Shapiro asked participants to look at the patterns in their environment to determine what was the content of the stories told, what recurrent behavior they represented, and how they affect team members. To implement a practice change like the checklist, which requires the participation of all team members, commitment to team success is needed. Additional needs are building a common understanding of the issues, using best efforts to confront problems, contributing ideas and suggestions, and maintaining openness to the ideas of others. Participants must understand that they should work on themselves first before making an effort to change others.

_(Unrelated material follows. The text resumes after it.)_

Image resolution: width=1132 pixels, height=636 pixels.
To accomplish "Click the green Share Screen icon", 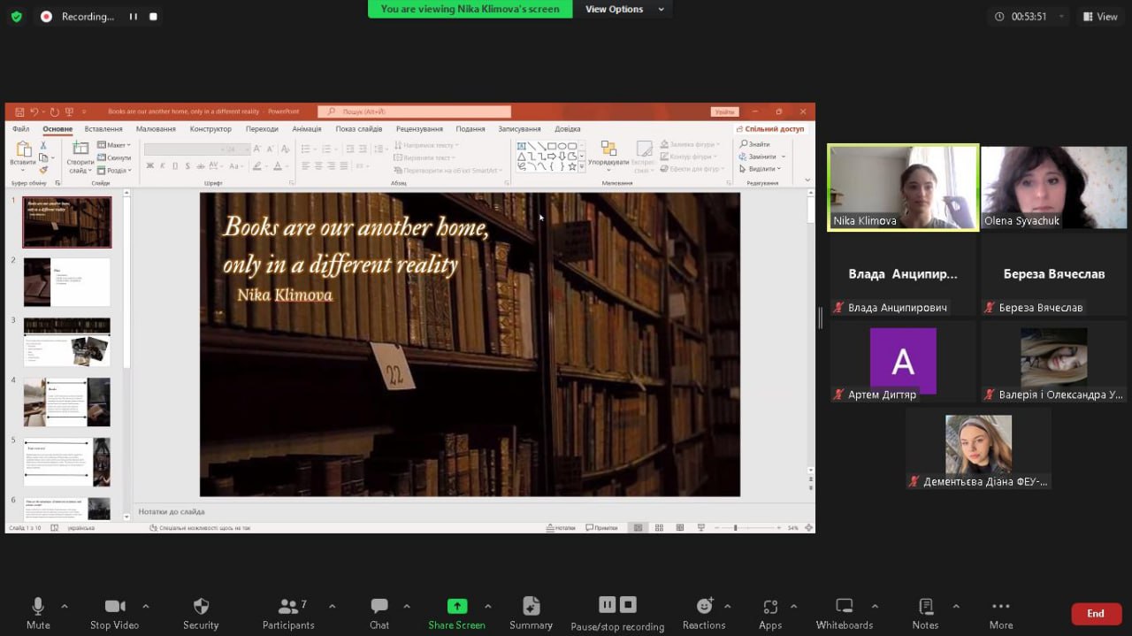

Implementation of the AORN checklist occurred with support from unit champions and most staff members. There was some resistance initially, but staff members felt as if it brought them together and enabled them to improve patient outcomes and it provided them a framework in which to ask questions and insist on compliance. Implementing the checklist improved their communication and reduced equipment problems, disruptive behavior and impeded procedure flow. Shapiro gave the example of the average number of times a circulator must leave the OR during a case. The average at his hospital was nine exits per hour per four hour case. National ranges are estimated to be from zero to 25 exits and the higher the number of exits, the higher the number of surgical site infections. By implementing the surgical checklist they were able to drop this number to three exits per hour because the circulating nurse, surgeon and anesthesia care provider were required to check in before the case, thus preventing miscommunication, equipment malfunctions and forgotten supplies.

Shapiro encouraged the audience to recognize the need for change in the OR, measure baseline attitudes, implement team training curricula, introduce the tools needed to change, observe and audit checklist use, recognize barriers to change, and identify the metrics that demonstrate the changes affected to provide better care for patients and make the OR a better place to work.